В историческом ходе выработки философской терминологии такое отличение стали обозначать двумя терминами: //“вещь” и "вещь сама по себе", полагая, что есть справедливость или добро, существующие на уровне эмпирических фактов, а есть добро и справедливость "сами по себе" (это абстрактное понятие идеализма может быть связано и с другими терминами: случилось, действительно произошло, реализовалось).
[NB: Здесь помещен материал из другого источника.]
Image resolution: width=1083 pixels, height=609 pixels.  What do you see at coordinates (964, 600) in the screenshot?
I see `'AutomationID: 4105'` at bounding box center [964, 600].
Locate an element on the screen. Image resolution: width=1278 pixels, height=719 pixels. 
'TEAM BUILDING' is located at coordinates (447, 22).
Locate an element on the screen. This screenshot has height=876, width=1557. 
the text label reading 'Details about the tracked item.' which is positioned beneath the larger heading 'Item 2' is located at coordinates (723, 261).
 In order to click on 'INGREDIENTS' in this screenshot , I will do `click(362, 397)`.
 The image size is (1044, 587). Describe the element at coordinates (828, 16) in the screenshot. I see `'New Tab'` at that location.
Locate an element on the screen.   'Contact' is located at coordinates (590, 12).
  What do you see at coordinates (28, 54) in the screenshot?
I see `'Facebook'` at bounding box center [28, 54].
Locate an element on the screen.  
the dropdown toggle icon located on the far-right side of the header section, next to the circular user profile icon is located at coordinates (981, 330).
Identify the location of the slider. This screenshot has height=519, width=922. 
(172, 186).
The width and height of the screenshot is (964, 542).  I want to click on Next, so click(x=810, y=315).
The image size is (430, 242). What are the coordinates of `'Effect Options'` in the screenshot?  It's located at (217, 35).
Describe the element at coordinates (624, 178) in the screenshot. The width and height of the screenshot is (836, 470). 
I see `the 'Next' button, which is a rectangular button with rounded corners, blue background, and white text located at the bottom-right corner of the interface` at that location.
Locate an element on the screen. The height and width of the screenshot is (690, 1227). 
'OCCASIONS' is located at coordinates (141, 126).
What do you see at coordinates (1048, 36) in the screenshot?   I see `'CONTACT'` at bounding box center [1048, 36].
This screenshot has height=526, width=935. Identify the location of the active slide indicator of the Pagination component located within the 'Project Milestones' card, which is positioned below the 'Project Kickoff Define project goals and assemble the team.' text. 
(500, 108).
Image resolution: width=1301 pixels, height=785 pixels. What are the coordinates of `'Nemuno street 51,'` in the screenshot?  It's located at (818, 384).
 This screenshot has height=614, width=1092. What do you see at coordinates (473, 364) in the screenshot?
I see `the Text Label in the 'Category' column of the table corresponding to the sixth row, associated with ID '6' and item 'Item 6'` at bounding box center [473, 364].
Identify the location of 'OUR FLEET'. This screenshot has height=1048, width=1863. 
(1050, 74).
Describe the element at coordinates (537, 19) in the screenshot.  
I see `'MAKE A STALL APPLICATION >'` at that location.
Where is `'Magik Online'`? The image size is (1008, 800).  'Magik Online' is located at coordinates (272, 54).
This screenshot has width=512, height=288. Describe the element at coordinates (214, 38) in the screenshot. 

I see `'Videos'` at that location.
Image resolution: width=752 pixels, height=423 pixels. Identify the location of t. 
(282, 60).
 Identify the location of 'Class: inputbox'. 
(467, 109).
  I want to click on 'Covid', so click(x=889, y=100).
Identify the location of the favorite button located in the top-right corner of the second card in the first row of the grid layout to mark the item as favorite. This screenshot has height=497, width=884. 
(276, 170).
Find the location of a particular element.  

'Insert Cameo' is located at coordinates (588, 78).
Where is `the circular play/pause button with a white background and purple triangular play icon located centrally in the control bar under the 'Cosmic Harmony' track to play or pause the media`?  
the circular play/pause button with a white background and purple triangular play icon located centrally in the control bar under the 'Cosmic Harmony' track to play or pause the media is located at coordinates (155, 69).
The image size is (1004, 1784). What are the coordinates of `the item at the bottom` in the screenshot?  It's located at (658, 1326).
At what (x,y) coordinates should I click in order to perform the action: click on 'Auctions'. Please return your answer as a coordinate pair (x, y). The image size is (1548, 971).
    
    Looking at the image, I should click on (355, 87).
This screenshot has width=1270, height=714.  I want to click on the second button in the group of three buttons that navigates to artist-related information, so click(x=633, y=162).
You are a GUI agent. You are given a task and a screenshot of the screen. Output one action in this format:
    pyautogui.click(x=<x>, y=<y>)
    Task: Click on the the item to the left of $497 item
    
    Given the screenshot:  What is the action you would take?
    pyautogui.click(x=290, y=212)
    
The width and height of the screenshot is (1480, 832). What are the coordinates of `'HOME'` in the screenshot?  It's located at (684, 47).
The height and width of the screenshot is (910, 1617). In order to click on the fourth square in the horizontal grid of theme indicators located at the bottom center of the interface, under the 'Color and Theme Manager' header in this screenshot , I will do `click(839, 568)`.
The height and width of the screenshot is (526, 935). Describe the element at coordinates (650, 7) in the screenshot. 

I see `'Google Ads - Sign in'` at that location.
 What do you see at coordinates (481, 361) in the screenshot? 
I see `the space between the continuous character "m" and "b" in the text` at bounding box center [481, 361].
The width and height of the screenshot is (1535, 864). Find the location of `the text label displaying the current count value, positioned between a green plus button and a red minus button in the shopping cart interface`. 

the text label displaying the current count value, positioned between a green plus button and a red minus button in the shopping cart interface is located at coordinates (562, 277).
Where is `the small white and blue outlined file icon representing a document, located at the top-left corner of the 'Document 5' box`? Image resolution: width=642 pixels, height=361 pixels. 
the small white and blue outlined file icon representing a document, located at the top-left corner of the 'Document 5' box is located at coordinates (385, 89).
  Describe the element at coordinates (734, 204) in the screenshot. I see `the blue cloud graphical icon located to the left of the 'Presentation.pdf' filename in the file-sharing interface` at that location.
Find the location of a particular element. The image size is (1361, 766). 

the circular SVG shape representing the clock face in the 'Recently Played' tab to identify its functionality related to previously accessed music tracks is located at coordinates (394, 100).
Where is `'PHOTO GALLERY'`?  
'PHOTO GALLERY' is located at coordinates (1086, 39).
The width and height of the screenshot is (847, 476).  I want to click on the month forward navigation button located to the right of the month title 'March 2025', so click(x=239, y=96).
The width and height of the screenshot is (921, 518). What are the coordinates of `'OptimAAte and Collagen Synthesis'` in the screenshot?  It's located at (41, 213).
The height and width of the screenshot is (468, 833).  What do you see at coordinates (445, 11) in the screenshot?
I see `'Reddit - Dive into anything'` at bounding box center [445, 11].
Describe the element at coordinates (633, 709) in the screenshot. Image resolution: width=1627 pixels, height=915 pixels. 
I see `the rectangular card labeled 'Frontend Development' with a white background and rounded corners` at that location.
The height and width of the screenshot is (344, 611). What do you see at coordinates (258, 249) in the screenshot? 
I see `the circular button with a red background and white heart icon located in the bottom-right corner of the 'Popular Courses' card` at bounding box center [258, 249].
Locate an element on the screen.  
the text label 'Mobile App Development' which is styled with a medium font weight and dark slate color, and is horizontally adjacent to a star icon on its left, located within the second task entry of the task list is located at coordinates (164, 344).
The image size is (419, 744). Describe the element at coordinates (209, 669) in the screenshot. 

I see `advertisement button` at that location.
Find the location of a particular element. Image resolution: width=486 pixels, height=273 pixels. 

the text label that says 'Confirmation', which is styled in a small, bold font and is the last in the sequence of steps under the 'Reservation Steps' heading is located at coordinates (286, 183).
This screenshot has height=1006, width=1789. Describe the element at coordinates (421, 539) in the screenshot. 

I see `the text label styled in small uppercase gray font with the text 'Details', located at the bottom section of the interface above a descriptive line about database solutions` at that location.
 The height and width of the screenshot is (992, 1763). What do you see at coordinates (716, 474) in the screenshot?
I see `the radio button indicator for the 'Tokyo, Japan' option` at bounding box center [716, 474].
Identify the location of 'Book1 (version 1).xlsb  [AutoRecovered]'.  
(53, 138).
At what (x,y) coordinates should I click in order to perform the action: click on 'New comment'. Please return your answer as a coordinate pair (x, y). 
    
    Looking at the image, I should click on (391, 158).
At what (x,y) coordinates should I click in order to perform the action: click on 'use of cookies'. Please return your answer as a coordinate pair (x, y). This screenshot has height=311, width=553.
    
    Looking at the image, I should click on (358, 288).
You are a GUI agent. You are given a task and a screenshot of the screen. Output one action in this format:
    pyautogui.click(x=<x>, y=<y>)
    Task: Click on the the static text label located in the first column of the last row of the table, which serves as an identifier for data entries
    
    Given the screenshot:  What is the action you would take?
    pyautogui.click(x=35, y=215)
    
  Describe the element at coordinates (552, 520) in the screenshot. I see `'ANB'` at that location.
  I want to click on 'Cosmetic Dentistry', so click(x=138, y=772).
Повторю еще раз: оказывается, недостаточно психологически испытывать доброе намерение, так как есть еще что-то, и это "еще что-то" и наш шаг к нему можно назвать шагом
В связи с чем, поскольку это различение уникально, можно даже сказать, что русская культура так и прошла мимо Достоевского, не услышала его, и сам он в этом смысле тоже прошел мимо самого себя, "не попал на поезд", будучи как мыслитель скорее просто систематизатором в описании собственных состояний. Хотя как писатель, литератор, он, безусловно, гениальное явление. И не его вина, что известный его роман "Униженные и оскорбленные" после Белинского стал восприниматься как произведение, выполняющее человекозащитническую миссию русской литературы, которая всегда на стороне угнетенных и обиженных. В действительности же (что странным образом оказалось незамеченным) в этом романе происходит как раз полное выворачивание такой позиции. На самом деле в нем наглядно представлено, в какое зло могут превращаться добрые намерения, если они остаются только естественными, то есть порождаемыми нашим психическим механизмом. И, следовательно, с бедностью никакая привилегия не связана, слово "бедный" еще не указывает на человека, наделенного чувством социальной справедливости. Наоборот, за бедностью и нищетой чаще всего скрывается зло, высокомерие и ненависть к окружающим. То есть в этом романе представлен тип человека, который может лишь наказывать окружающих своей бедностью, несчастностью. Оказывается, желание добра даже у самых в психологическом смысле добрых людей порождает вокруг них такое зло, какое едва ли снится отъявленным злодеям.
Беседа вторая
В предыдущем рассуждении я попытался указать точки, на которых появляется нечто, называемое мыслью или мышлением. Эти точки окружены разными словами: коинциденция, совпадение, координация, естественное--неестественное, реализованное--нереализованное, случилось -- не случилось и др. Употребление мной этих необычных слов связано прежде всего с метафизическими невозможностями языка. Но эти невозможности существуют и в реальности, и при встрече с ними философ обычно добавляет другие странные слова. Латиняне употребляли, например, слово "per se" -- "как таковой". Этот оттенок трудно уловить. Но когда они хотели высказать какую-то трудноуловимую мысль относительно реальности, то добавляли "как таковой". И поскольку нам предстоит сегодня рассмотреть некоторые метафизические трудности слова, я хотел бы в первую очередь обратить ваше внимание на "невозможность сказать", или на "слово как таковое".